Apesar da aparente visão de força agora, em época de eleições e bipolaridade de ideais políticos, a luta antifascista é bem antiga. Forma de radicalismo político autoritário e nacionalista, o fascismo surgiu com mais força no início do século XX, na Itália sob ditadura de Benito Mussolini, mas suas raízes ideológicas se originam em 1880, baseadas na revolta contra o materialismo, o racionalismo, o positivismo, a sociedade burguesa e a democracia. Foi só durante a ditadura fascista de Mussolini, com a intenção de um Estado totalitário e militar, momentos depois da unificação da Itália, que o fascismo surgiu com mais força, visando regulamentarizar uma sociedade de maneira autoritária, na visão de um único líder forte, rodeado de apoiadores militares do movimento que garantam a concórdia da população e o poder de um determinado grupo social.

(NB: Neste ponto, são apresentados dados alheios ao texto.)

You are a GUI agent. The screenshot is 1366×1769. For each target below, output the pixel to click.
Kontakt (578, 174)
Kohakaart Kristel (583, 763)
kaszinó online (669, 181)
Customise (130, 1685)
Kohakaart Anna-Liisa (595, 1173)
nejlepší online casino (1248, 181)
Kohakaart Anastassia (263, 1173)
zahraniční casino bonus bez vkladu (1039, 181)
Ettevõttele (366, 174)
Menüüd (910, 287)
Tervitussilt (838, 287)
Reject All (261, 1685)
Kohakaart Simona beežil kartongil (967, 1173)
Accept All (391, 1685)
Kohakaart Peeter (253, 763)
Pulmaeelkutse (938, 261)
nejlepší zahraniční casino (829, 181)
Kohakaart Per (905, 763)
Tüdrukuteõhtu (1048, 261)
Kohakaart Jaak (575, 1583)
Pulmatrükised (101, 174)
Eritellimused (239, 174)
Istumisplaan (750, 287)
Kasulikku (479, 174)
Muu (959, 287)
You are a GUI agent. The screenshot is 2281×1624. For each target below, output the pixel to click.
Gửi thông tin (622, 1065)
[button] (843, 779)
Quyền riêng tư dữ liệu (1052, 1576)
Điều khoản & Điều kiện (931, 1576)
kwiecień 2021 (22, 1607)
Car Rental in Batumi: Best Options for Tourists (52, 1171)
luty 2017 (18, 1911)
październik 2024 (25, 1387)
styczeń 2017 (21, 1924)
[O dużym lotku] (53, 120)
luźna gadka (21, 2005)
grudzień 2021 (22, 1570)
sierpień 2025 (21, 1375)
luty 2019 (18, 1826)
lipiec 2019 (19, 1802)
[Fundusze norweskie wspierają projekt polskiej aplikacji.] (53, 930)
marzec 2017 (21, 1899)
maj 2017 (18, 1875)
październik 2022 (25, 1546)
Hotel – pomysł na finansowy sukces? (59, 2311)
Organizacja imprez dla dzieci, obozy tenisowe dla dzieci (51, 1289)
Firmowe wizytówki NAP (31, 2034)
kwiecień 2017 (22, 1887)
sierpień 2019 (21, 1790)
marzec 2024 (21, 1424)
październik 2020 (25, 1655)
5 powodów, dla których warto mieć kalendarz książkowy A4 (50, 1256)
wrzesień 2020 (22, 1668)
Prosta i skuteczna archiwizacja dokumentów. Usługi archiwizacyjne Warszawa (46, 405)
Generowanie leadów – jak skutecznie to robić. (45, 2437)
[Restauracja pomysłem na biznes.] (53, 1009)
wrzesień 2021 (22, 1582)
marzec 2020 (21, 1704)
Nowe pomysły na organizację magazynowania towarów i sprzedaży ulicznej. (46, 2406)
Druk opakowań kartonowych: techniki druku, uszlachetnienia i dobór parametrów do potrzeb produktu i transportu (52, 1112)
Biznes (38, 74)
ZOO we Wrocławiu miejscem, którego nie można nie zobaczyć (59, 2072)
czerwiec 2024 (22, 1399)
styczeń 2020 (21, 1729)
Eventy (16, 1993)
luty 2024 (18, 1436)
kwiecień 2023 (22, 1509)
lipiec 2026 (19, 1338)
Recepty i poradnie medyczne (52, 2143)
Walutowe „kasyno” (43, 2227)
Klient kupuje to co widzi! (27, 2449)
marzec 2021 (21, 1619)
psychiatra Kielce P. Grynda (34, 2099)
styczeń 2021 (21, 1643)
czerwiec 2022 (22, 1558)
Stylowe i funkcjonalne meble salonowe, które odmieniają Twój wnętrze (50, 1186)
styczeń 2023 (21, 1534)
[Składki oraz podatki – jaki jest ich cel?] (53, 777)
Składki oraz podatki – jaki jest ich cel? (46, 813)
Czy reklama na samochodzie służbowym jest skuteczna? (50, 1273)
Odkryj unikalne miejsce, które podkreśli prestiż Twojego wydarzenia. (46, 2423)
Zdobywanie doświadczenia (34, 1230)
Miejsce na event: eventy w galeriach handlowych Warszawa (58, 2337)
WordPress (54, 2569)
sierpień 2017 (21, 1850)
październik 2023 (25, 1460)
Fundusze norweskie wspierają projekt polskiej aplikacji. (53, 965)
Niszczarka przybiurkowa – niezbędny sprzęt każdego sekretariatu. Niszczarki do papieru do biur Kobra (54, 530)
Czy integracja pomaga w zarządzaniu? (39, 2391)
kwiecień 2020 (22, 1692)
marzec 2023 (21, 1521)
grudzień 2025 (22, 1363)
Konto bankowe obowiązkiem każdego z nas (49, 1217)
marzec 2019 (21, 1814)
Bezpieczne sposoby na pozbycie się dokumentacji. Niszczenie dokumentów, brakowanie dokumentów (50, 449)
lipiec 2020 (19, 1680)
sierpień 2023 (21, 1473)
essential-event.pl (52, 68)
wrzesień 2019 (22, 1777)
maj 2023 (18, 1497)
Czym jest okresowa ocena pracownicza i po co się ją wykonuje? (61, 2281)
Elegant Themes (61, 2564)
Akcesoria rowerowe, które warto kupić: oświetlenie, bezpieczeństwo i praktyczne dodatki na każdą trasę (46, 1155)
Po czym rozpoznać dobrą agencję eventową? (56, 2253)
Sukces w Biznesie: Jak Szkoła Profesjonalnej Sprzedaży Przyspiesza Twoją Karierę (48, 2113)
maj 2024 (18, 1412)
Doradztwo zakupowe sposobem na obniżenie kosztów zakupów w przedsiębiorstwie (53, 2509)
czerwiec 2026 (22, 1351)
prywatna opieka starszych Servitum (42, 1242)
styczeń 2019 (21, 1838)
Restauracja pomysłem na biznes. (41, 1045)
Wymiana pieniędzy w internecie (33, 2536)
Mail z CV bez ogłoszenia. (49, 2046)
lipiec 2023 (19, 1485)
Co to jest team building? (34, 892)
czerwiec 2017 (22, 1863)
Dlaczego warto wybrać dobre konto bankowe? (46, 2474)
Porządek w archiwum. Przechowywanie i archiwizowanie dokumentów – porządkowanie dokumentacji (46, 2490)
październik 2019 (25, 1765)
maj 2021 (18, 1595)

Com o surgimento da Primeira Guerra Mundial em 1914, a esquerda política italiana se viu dividida em como se posicionar na guerra. Os principais partidos da época, O PSI (Partido Socialista Italiano) e o Corradini, divergiram em seus ideais e foi aí que nasceu o fascismo na Itália, aderido por Mussolini, expulso do jornal Avanti!, pertencente ao PSI, por apoiar a Entente.Os ideais do então ditador, que assumiu o controle da Itália e implantou a ditadura fascista italiana, centralizaram a chamada “cidadania militar”, na qual os cidadãos estavam envolvidos a todo momento com o exército, mesmo fora do período de guerra ou de possível perigo. Houve incentivo à militarização da sociedade, escolha e recrutamento de jovens para contribuir ao movimento dos camisas negras, o exército efetivo do governo de Mussolini, a partir de 1918. Nos dois anos seguintes, os “Anos Vermelhos”, a ditadura se fez evidente quando Mussolini e os fascistas aliaram-se a empresas industriais e atacaram trabalhadores e camponeses em nome da preservação da ordem e da paz interna na Itália. Contra qualquer tipo de marxismo e a favor de uma regência da elite, os fascistas caçaram opositores ao governo e militantes da esquerda. O movimento se estendeu ao redor do mundo, na Hungria, Romênia, França, Grécia, Lituânia, Polônia, Iugoslávia, Espanha, Áustria, Holanda, Uruguai, Argentina, Chile,Venezuela e até no Brasil.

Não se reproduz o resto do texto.